October 11, 2021, Alex Zorn, Skilled Nursing News - With the emergence of the delta variant and facility occupancy recovery slowed, it remains clear that the nursing home industry’s fight against COVID-19 is not over yet, American Health Care Association (AHCA) President and CEO Mark Parkinson said during opening remarks on Monday at the organization’s annual conference in Washington, D.C.
In fact, Parkinson was unsure when the pandemic would ever truly be over for the sector.
He felt that while the worst of it may be behind operators, COVID-19 will likely be an ongoing issue for the industry moving forward.
“There are so many things that have been discouraging about the delta variant,” Parkinson told the crowd. “One is just the reality that we’re still in this fight. This battle isn’t over yet.”
He said that occupancy recovery has been slowed for the last two months after steady recovery was seen for much of the last year.
“It may be that it will never be over and COVID will be an endemic problem that we’ll always have to fix,” Parkinson said. “So we’re now at the same crossroads that we were in March, 2020.”
He asked the crowd if it was time to give up or fight.
“The obvious answer is that we fight,” Parkinson said. “The delta variant is not going to crush our recovery. It is simply going to pause it.”

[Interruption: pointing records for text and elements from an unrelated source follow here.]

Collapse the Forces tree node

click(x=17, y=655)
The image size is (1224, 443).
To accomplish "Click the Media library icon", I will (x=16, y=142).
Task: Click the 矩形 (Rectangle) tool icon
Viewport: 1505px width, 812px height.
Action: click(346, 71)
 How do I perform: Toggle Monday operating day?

NIC MAP® Data, released by NIC MAP Vision shows that skilled nursing occupancy increased for the sixth consecutive month as of July, and is up to 75% compared to the pandemic low of 71.4% in January. The delta variant and staffing challenges were suggested as possible challenges to occupancy recovery.
Parkinson said one lesson he’s learned since March 2020 is that COVID affects good, bad and exceptional operators alike.

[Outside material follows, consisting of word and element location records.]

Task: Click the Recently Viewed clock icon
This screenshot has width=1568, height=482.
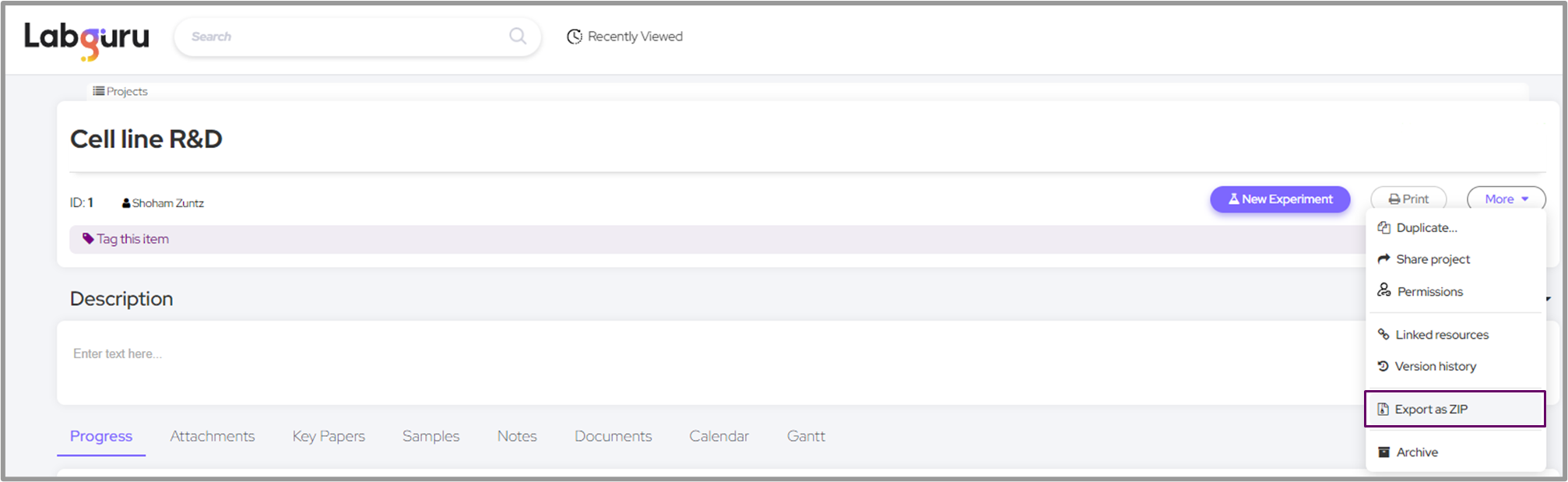Action: (575, 37)
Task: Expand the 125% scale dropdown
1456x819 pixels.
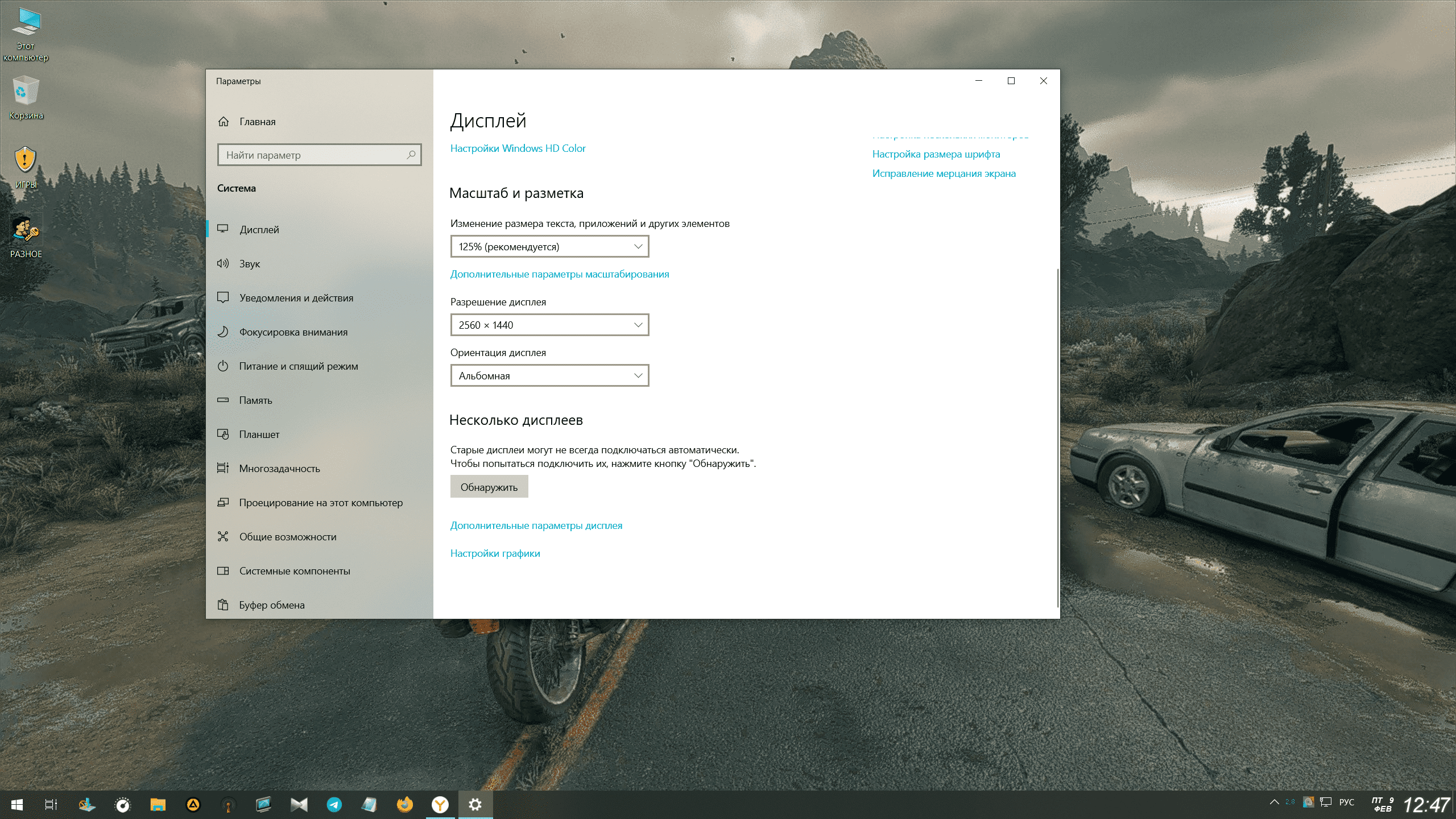Action: [549, 246]
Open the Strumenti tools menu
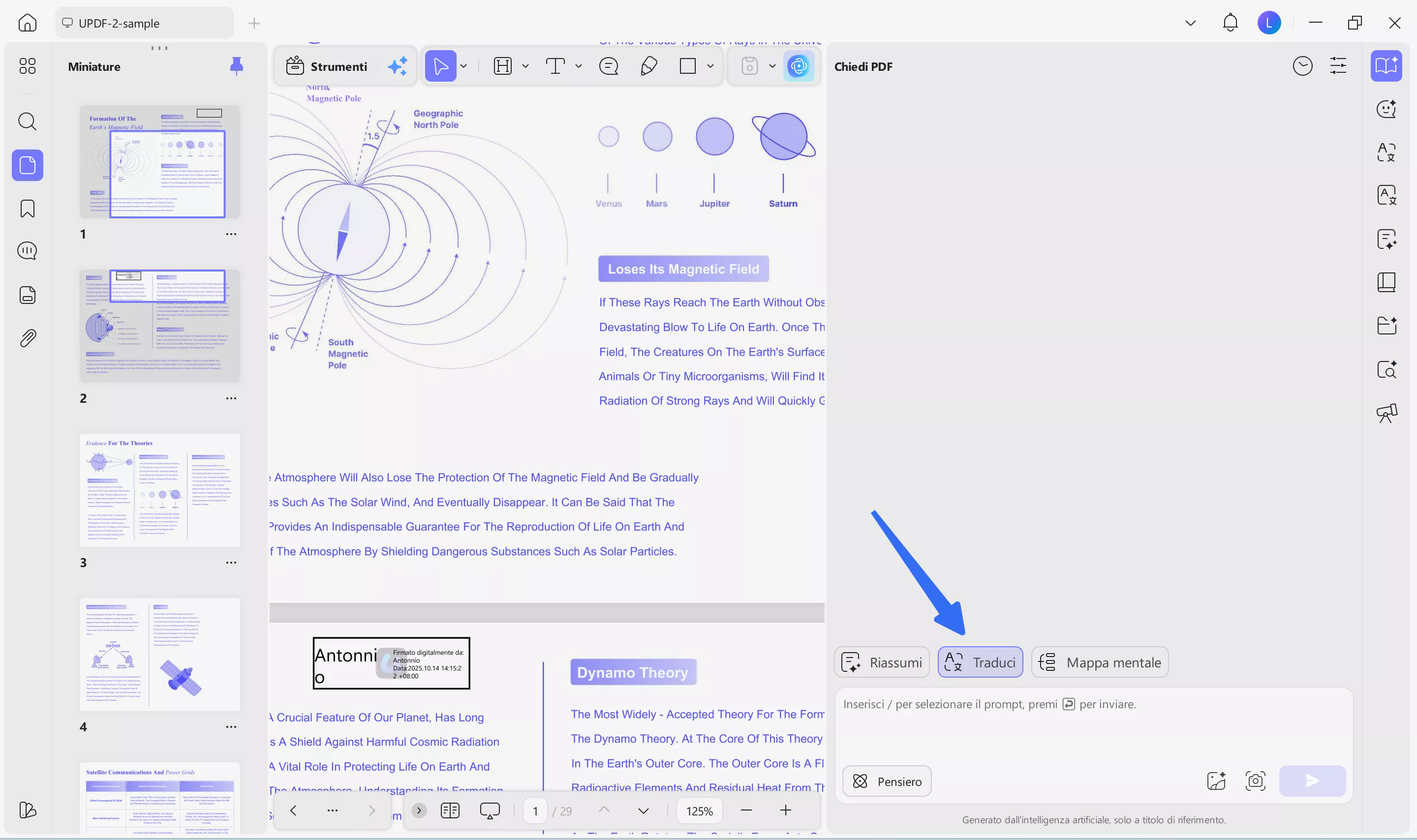This screenshot has height=840, width=1417. pyautogui.click(x=327, y=66)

He hopes the federal government will be focused on assisting nursing homes rather than penalizing them moving forward.
Parkinson referenced the nursing home in Kirkland, Wash., the site of the first nursing home COVID-19 outbreak in the U.S., as an example that “no matter what you’ve done to prepare and fight, we were going to get blamed.”

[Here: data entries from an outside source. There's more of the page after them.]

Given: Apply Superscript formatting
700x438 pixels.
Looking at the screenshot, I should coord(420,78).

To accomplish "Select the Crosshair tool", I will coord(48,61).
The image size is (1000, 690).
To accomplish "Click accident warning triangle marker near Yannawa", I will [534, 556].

“It was a five-star building with no history of infection control problems … and was a building that any of us would have been proud to have been associated with,” Parkinson said.
Yet rather than sending a team of workers to help, the Centers for Medicare & Medicaid Services (CMS) sent in large survey teams that spent 400 hours on surveys, collected thousands of pages of documents and issued over $600,000 in civil monetary penalties, Parkinson explained.
“That is when I knew we were in real trouble,” he said.
The facility, operated by Life Care Centers of America, serves as a clear reminder to the rest of the industry of the need for operators to stay unified during this difficult time, Parkinson added.